How to control power to a water heater

Question

My water heater element is rated at 3.6kW at 240V. To use solar power efficiently, I would like to use excess solar power (in a grid-tied arrangement) to heat our domestic hot water. Our electricity supplier only pays a pittance for exported power but still charges the full rate on any imported power, so the trick is to control the current to the hot water system (HWS) so that most excess solar power is consumed internally.

Would a heavy duty phase controlled triac be suitable? Would the large current switches cause problems? I do not know how the metering works, so this per-cycle method may not even register as a smaller average current. Ideally, the load should look like a varying resistance.

Would an approach like a switching power supply make sense? ie rectify the AC, then chop the current at high frequency, while protecting the supply side with large filters? I suspect this approach would cause EM noise unless carefully designed.

Are there better ways of controlling HWS power?

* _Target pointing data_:
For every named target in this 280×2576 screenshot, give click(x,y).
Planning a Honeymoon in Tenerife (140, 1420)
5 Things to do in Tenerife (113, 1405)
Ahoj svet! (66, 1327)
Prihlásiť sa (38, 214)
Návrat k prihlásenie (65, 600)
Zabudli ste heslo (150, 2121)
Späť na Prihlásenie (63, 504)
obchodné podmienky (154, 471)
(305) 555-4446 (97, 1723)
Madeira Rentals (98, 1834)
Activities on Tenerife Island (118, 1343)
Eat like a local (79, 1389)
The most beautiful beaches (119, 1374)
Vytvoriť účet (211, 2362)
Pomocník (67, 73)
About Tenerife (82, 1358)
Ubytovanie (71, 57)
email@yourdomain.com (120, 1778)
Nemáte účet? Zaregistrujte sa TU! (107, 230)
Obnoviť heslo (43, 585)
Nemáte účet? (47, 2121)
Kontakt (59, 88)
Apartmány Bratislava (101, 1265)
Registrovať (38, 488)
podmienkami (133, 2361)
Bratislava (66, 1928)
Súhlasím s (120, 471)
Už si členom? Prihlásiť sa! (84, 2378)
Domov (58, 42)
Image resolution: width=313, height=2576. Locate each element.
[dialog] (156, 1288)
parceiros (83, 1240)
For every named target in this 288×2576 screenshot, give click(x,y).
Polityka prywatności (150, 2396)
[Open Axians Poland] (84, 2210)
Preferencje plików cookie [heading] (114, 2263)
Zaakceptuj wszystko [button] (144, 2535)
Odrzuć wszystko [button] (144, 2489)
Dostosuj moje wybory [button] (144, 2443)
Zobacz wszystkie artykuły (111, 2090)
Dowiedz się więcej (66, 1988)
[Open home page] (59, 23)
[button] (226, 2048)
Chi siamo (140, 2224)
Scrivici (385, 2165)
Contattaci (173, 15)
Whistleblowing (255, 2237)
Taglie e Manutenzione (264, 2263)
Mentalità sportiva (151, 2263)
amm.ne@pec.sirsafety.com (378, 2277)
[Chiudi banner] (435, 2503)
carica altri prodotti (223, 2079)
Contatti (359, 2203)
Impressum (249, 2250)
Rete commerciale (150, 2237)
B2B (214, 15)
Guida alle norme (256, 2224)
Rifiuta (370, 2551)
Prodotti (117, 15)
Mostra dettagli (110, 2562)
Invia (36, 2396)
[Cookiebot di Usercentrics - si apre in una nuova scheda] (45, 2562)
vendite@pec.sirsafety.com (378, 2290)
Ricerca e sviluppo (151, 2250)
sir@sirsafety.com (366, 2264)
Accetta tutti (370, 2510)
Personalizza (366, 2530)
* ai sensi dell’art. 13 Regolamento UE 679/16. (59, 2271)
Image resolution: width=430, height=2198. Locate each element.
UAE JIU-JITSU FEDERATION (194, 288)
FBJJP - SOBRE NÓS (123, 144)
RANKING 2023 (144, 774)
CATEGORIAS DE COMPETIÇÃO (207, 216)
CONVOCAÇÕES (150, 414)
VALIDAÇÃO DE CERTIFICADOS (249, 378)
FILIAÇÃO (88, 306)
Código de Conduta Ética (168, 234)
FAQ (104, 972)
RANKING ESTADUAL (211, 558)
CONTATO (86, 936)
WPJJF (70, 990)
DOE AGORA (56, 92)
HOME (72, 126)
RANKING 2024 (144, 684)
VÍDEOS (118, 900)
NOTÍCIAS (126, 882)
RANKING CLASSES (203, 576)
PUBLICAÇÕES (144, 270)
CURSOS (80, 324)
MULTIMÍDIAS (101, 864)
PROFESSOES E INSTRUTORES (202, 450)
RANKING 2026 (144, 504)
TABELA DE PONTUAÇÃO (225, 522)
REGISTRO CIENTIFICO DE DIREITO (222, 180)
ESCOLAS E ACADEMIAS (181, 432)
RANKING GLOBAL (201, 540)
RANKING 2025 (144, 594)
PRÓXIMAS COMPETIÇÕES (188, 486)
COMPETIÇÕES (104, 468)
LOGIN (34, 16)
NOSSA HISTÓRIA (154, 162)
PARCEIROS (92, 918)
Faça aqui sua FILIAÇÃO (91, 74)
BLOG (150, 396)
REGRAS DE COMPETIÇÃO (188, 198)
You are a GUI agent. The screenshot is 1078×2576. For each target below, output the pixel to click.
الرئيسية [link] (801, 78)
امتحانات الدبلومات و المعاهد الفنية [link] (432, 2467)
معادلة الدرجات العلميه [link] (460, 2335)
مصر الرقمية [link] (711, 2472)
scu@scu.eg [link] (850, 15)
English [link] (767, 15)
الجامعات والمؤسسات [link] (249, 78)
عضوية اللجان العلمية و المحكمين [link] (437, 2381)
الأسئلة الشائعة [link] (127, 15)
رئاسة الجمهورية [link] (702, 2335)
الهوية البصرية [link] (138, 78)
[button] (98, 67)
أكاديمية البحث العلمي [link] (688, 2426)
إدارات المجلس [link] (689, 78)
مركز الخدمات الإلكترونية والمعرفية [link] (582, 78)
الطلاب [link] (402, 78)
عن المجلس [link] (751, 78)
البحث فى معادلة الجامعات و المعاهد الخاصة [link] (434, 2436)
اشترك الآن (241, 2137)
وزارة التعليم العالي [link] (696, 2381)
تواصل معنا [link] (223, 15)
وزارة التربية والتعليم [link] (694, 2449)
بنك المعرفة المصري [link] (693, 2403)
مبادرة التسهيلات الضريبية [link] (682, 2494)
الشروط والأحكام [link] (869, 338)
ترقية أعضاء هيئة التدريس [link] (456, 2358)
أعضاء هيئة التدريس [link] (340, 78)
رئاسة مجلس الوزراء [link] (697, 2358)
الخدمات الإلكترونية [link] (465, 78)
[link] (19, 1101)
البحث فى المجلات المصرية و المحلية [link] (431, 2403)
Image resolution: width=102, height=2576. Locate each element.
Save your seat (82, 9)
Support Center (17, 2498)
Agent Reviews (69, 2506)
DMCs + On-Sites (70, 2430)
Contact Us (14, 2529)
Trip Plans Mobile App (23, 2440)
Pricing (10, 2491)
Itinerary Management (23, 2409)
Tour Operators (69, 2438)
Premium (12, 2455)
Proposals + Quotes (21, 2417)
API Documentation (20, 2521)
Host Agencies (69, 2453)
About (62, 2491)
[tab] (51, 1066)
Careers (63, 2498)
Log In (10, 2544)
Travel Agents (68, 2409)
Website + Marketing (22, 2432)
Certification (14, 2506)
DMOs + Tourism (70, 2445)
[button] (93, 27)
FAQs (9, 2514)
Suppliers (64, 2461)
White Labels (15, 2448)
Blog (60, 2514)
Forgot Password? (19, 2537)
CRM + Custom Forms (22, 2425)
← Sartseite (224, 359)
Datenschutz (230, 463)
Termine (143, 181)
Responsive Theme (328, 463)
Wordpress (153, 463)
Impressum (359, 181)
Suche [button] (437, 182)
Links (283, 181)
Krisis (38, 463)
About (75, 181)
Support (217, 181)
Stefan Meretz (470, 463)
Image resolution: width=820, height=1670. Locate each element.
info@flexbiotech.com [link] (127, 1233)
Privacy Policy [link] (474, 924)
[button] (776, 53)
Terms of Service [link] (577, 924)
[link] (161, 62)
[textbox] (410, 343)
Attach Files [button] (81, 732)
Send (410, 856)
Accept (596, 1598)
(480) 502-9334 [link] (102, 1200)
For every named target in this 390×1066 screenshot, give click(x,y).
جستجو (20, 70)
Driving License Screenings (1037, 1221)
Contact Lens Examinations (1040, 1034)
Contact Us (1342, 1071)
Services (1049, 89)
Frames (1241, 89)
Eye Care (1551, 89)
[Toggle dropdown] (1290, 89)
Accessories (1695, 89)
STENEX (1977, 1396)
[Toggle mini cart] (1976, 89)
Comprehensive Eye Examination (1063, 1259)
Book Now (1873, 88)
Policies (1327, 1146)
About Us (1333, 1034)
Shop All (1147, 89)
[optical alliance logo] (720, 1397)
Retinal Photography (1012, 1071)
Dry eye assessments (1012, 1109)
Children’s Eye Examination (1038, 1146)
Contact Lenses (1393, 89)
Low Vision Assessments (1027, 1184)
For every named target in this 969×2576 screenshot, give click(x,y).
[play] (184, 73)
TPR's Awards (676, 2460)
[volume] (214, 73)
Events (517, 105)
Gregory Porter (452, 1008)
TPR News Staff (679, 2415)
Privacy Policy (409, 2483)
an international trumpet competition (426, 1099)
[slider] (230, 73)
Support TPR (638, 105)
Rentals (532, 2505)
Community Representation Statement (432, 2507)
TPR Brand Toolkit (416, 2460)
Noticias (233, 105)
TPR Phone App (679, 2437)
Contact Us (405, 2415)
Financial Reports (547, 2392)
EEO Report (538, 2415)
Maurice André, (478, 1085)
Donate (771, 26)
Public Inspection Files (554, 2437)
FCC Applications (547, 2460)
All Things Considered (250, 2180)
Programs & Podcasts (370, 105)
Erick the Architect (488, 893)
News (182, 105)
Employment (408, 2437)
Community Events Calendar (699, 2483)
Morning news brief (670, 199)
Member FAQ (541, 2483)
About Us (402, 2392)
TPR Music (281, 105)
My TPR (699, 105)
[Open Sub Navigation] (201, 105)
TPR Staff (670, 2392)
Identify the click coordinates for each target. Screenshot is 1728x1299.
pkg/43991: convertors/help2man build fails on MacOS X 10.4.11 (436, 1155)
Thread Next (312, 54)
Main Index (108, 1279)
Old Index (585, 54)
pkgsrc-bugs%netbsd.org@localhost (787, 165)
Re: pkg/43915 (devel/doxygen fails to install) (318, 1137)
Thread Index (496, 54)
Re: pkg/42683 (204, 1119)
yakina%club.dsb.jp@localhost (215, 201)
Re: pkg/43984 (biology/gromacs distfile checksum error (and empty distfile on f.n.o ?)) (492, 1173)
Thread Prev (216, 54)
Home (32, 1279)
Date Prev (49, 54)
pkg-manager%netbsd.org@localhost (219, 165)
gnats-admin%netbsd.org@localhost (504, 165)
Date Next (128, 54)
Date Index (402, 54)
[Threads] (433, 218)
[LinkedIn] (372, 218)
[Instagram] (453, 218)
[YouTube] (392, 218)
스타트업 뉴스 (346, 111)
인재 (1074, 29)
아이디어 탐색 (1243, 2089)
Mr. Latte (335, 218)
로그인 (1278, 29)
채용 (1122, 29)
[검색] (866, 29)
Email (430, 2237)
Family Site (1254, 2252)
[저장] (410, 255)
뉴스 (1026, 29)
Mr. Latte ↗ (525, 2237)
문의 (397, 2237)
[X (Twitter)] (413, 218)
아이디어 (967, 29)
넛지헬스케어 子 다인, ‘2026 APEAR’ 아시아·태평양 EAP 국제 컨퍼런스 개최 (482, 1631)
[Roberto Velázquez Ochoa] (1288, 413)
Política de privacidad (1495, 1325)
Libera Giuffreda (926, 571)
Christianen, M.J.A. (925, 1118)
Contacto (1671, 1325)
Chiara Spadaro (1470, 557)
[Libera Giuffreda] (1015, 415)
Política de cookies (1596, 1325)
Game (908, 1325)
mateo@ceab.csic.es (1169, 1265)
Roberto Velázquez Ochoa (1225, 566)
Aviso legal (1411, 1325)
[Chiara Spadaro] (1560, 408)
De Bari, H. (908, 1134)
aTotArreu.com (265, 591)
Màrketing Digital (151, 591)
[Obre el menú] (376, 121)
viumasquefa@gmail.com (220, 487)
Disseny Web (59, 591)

* _Goals_:
- a) In the water heater question, what power and voltage rating is given for the heating element?
- b) Return every line of the records that contains the string "About", matching case exactly.

* _Expected outputs_:
- a) 3.6kW at 240V.

- b)
About Tenerife (82, 1358)
About (62, 2491)
About (75, 181)
About Us (1333, 1034)
About Us (402, 2392)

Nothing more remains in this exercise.